KnowledgeBase → nftables needs manual restart after to start network routing

After rebooting Linux (Debian, Ubuntu, etc.) there's no networking routing, until manually restarting nftables.

Possible solutions:

AppArmor may be interfering, and if configuration fails then removal requires multiple steps (a reboot is required to completely remove AppArmor's lingering effects):

aa-teardown systemctl stop apparmor systemctl disable apparmor systemctl purge apparmor reboot
Some updates or Operating System upgrades may result in AppArmor being re-enabled automatically. You should add a note to your update/upgrade procedures to check for this if not using AppArmor is preferred.
If UFW (uncomplicated firewall) is installed, it may be conflicting with nftables during boot.

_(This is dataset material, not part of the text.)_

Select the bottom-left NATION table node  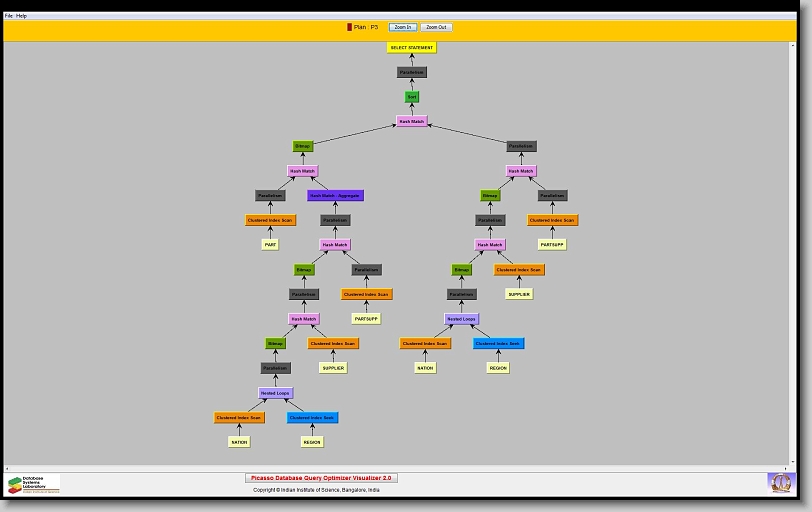click(x=239, y=442)
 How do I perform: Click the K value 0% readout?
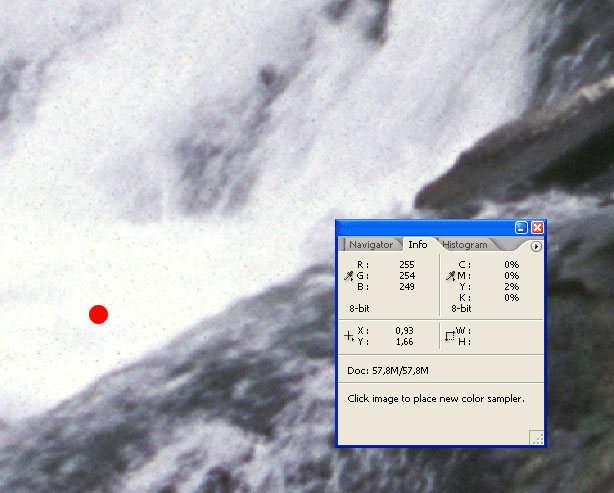tap(511, 297)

In this case, disabling UFW resolves the problem when nftables is the preferred firewall solution:

systemctl stop ufw systemctl disable ufw systemctl enable nftables systemctl restart nftables
Rebooting to confirm that this resolves the problem is recommended.
If one or more network adapters is slow to become active, it may be the case that nftables can't start because the network adapter isn't available. In this case, the solution is to:
1. edit the /etc/nftables.conf file
2. change iif references for late-to-become-active network adapters to iifname
3. change oif references for late-to-become-active network adapters to oifname
This change may result in slightly lower performance in certain scenarios, so it's normally recommended to only use this for network adapaters at are slow to become active or may be unavailable for long durations. Rebooting to confirm that this resolves the problem is recommended.

This solution has been used on Debian Linux and Ubuntu Linux, and is expected to also be helpful for other Linux distributions and Unix flavours that are configured to use nftables for the primary firewall.